Translated, you should remain staunchly committed to the spiritual truths your mother built into you from childhood.
Verse 15 gives us a peek into Timothy’s upbringing with a model mother. As a Jew, his mother had access to the sacred writings which constituted the Old Testament. Once she became convinced through Paul’s excellent teaching and analysis that Jesus was, in fact, the long-awaited Messiah and Savior, she wasted no time making sure her son knew how those Scriptures pointed to Him. This mentoring between a mother and son gave him all he needed to get saved and learn how to live wisely before God. How instructive. She didn’t leave instruction to the church, as important as this is. She poured her life, understanding of the Scriptures, and insight into how the stories and prophecies looked for completion in Jesus. I wonder what she said to Timothy as they read the sacred Scriptures? I can guess.
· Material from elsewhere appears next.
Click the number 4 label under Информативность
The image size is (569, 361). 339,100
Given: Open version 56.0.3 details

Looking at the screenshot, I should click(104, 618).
- Honey, in Leviticus, we learn how Jesus became the final Passover Lamb for our sin. The Feast of Firstfruits speaks of Christ’s resurrection as the first fruit of all believers who will one day rise from the grave (1 Cor. 15:20-23).
- Honey, in Numbers, we learn as a look of faith to the bronze serpent cured people bitten by poisonous snakes because of their sin, so, too, are we healed from the bite of sin when we look to Jesus who was lifted up (John 3:14).
- Honey, in 2 Samuel, we learn how Jesus, from the Davidic line, is the Messiah who was suited to be the prophesied Davidic messianic king of kings.
- Honey, in Nehemiah, we learn how the King’s cupbearer portrayed His ministry of rebuilding and restoration. Yes, Nehemiah illustrates how the Savior gave up a unique position to identify with his people’s plight so a special mission could be realized for God.
- Honey, in Amos, we learn how the Savior is the Judge who will one day bring restoration to our people, Israel (Amos 9:11-15).
I could go on as I’m sure Eunice did, but I’m sure you see the point. A model mother teaches her child the Scriptures and how to understand them. This is all so important for such instruction can lead a child to salvation, and it will also serve to equip them for living impactful, meaningful lives as the sun sets on world cultures. This, folks, is what our nation needs more of: mothers who teach their children the power and wonder of the Word of God. Others have written over the years about the high value of the sacred Scriptures:
It contains light to direct you, food to support you, and comfort to cheer you. It is the traveler’s guide, the pilgrim’s staff, the pilot’s compass, the soldier’s sword, the Christian’s character.
The Bible is, indeed, all of these concepts and more. Concerning the high value of the Bible, Ruth Graham states,
If our children have the background of a godly, happy home and this unshakable faith that the Bible is indeed the Word of God, they will have a foundation that the forces of hell cannot shake.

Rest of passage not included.